| PRACTICE — Stay of proceedings — Jurisdiction under European Convention — Claimants issuing proceedings in High Court — Copy claim form not served on Swiss defendants — Defendants issuing proceeedings in Switzerland involving same cause of action — Swiss court seised of proceedings on issue — Whether order dispensing with service making High Court “first seised” of proceedings — Civil Jurisdiction and Judgments Act 1982, Sch 3C (as inserted by Civil Jurisdiction and Judgments Act 1991, s 1(3), Sch 1)

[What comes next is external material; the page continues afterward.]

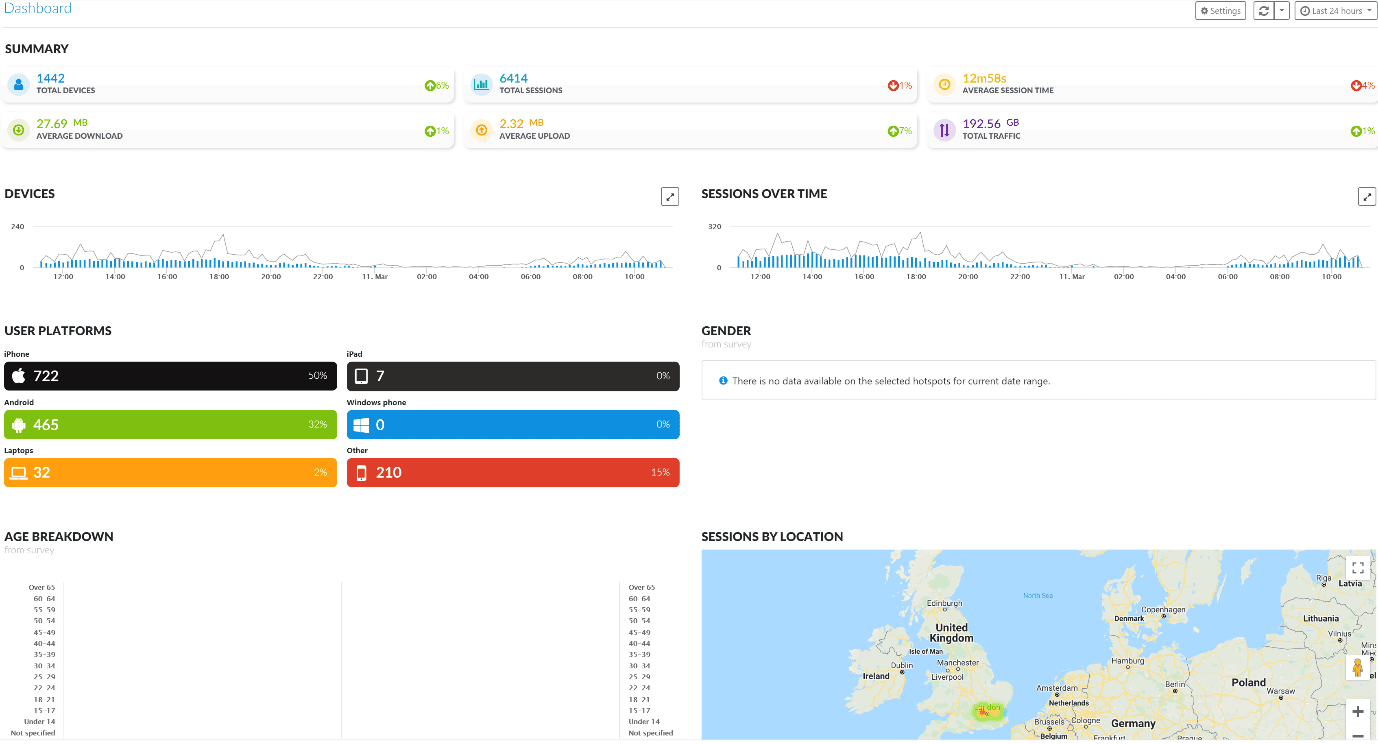Click the refresh icon button
Image resolution: width=1378 pixels, height=744 pixels.
point(1264,11)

Phillips and another v Symes and others [2008] UKHL 1; [2008] WLR (D) 6
HL(E): Lord Bingham of Cornhill, Lord Rodger of Earlsferry, Baroness Hale of Richmond, Lord Brown of Eaton-under-Heywood and Lord Mance: 23 January 2008
A judge was entitled in exceptional circumstances to dispense under CPR r 6.9 with service of a claim form so that the claimants would have priority of seisin under art 21 of the Lugano Convention on Jurisdiction and the Enforcement of Judgments in Civil and Commercial Matters (Sch 3C to the Civil Jurisdiction and Judgments Act 1982).
The House of Lords so held in allowing an appeal by the claimants, Jonathan Phillips and Robert Harland (administrators of the estate of Christo Michailidis), from the Court of Appeal (Pill, Neuberger and Wilson LJJ) [2006] 1 WLR 2598, who had allowed an appeal by the second and third defendants, Frieda Nussberger, a Swiss national, and Galerie Nefer AG, a Swiss company owned by her, from Peter Smith J [2006] IL Pr 164.

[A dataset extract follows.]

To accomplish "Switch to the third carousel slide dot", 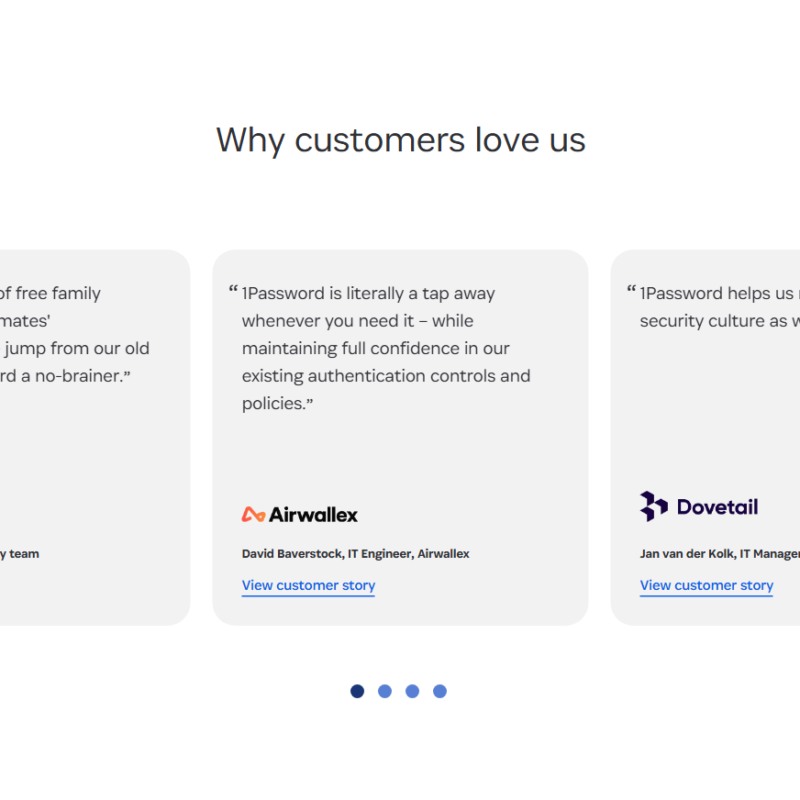I will pyautogui.click(x=412, y=691).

LORD BROWN OF EATON-UNDER-HEYWOOD said that the claimants had begun proceedings against the defendants by claim form issued out of the High Court on 16 December 2004. Due to errors by the court staff and the Swiss authorities, the English language claim form had not been served on the second and third defendants (“the defendants”), though on 19 January 2005 a German translation and particulars of claim had been. On 3 February 2005 the defendants had issued proceedings against the claimants in Switzerland claiming negative declaratory relief in respect of the same facts. Under Swiss law, proceedings were “definitively pending” as soon as issued. On 19 August 2005 Peter Smith J, on the claimants’ application, had dispensed with service of the English language claim form pursuant to CPR r 6.9 and declared that the High Court had become seised of the proceedings on 19 January 2005. The question was whether in the light of the Swiss proceedings the English court now had to decline jurisdiction over the English proceedings and order a stay. That depended on which court had first been seised of proceedings within the meaning of art 21 of the Lugano Convention. It was arguable that the court could simply have ordered under CPR r 3.10(b) that the defendants were to be regarded as having been properly served. As to r 6.9, contrary to the view of the Court of Appeal there had been no “retrospective validation”: the judge had not declared valid and effective service that had previously been ineffective but held the previous service to have been valid. In any event, the question of seisin being one for the national court it had power to make an order effective retrospectively to validate what would otherwise have been an invalid form of service. The power was one to be exercised sparingly and only in the most exceptional circumstances where it would have the effect of altering the priority of seisin, but the present circumstances were exceptional. The defendants had suffered no prejudice. The service effected on 19 January 2005 should be declared valid and effective.
LORD BINGHAM and LORD RODGER agreed with Lord Brown.
BARONESS HALE, agreeing with Lord Brown and Lord Mance, said that in her view the English court was seised of proceedings for the purpose of the Convention when the claim form was issued or the court first made an order against the defendant in connection with them, whichever was the earlier.
LORD MANCE said that he would, so far as it might be necessary in order to resolve the appeal, adopt a general test of issue as the relevant date for seisin under art 21. The English court had been definitively seised of the whole proceedings from the date either of issue or of the freezing order.